We perform global fits of the Higgs boson couplings to all the 7 TeV, 8 TeV, and 13 TeV data available up to the Summer 2018. New measurements at 13 TeV extend to include the Higgs signal strengths exclusively measured in associated Higgs production with top-quark pair and the third-generation Yukawa couplings now have been established. Some important consequences emerge from the global fits. (i) The overall average signal strength of the Higgs boson stands at 2σ above the SM value (μ=1.10±0.05). (ii) For the first time the bottom-quark Yukawa coupling shows a preference of the positive sign to the negative one. (iii) The negative top-quark Yukawa coupling is completely ruled out unless there exist additional particles running in the H-γ-γ loop with contributions equal to two times the SM top-quark contribution within about 10%. (iv) The branching ratio for nonstandard decays of the Higgs boson is now below 8.4% at the 95% confidence level.


neo said...

how strongly do these results constrain SUSY, and how does SUSY affect higgs decay channels?

andrew said...

These results constrain BSM theories that have particles that couple to a Higgs boson but not to other SM particles. Most of these theories are not SUSY theories, because SUSY particles should share SM interactions with their superpartners. So, basically, its impact is limited to SUSY theories with very strict R-party barriers that have sparticles with masses in the 15 GeV to 60 GeV range.

Any sparticles that could be produced in W or Z boson decays (which would have masses of 45 GeV of less) were already firmly excluded.

On the other hand, heavier particles, in general, if possible, should have big Higgs boson branching fractions at tree level. The 4.2 GeV bottom quark pair decay is the dominant Higgs boson fermion decay (60%). A 15 GeV-60 GeV SUSY particle should have a branching fraction form the Higgs that should be hard to miss if the Higgs boson can decay to it at all, given that W boson pairs have a 21% branching fraction and gluons are a 9%.

So, there is a strong case to be made that even a token, inexact search rules out light sparticles in the 15 GeV-60 GeV mass range because those sparticles should have a huge branching fraction in any reasonable SUSY theory.

Basically, this just confirms prior suppositions that there are no light sparticles and that the lightest supersymmetric particle is many hundreds of GeVs or more in mass, closing a loophole in prior results for SM-phobic sparticles that still have a Higgs portal.

It really has no impact, however, on SUSY theories with all heavy new particles.

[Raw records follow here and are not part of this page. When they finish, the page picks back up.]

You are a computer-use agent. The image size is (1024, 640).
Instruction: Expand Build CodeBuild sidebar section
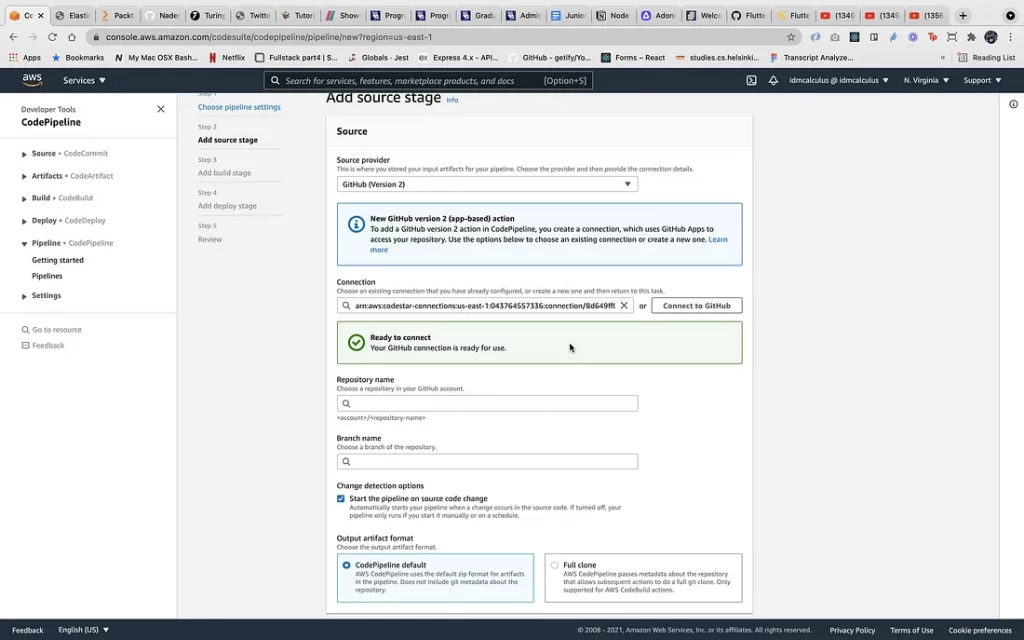coord(24,198)
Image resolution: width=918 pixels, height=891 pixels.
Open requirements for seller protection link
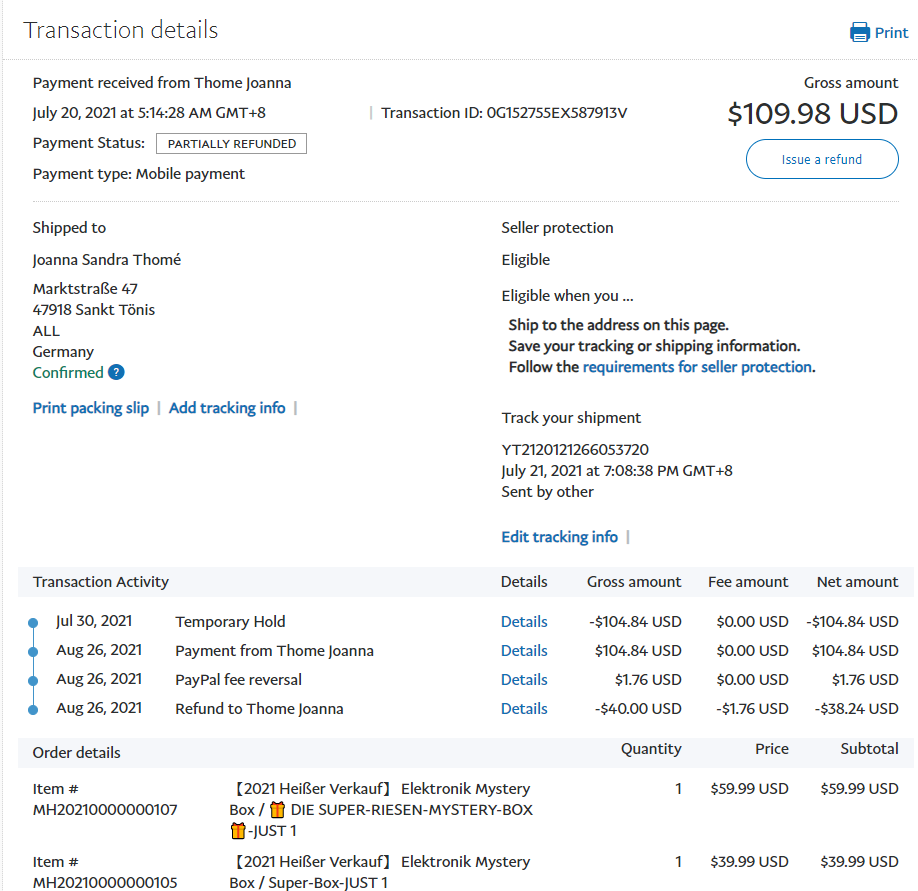click(697, 367)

The other issue is that since SUSY theories have five Higgs bosons (h. H, A, H+ and H-) allocation of properties between these particles isn't well defined. There is a fair amount of room in SUSY phenomenology to have h interact mostly with SM particles while A, H, H+ and H- interact mostly with SUSY particles, e.g. if the SUSY Higgs bosons are all heavier than h (as extensive LHC studies suggest that they must be) while sparticles are all heavier the the extra SUSY Higgs bosons.

This is much more of a big deal in the case of Higgs portal dark matter, especially singlets that don't decay further, putting another nail in the WIMP paradigm coffin.

andrew said...

The absence of unexpectedly common rare and of BSM decays is also influenced indirectly by the μ=1.17±0.10 result, not because there isn't room for a new BSM branching fraction consistent with the data (up to 30% or so is possible) when you sum up the branching fractions measured so far, but because branching fractions are a global phenomena. Adding or removing one should cause all of the others to be whacked and to be whacked in exactly the opposite direction of μ=1.17±0.10. Instead, of being 1.7 sigma larger than the SM expectation, they should be smaller across the board. But, you can exclude at two sigma μ=0.97 or less. A missing particle in the 15 GeV to 60 GeV mass range that decays from the Higgs boson should have way more than a 3% branching fraction if it, like all SM particles has a Higgs field Yukawa proportional to its mass. For example, it should have a Yukawa 4-15 times as big as the bottom quark, which should lead to a bigger branching fraction than 3%.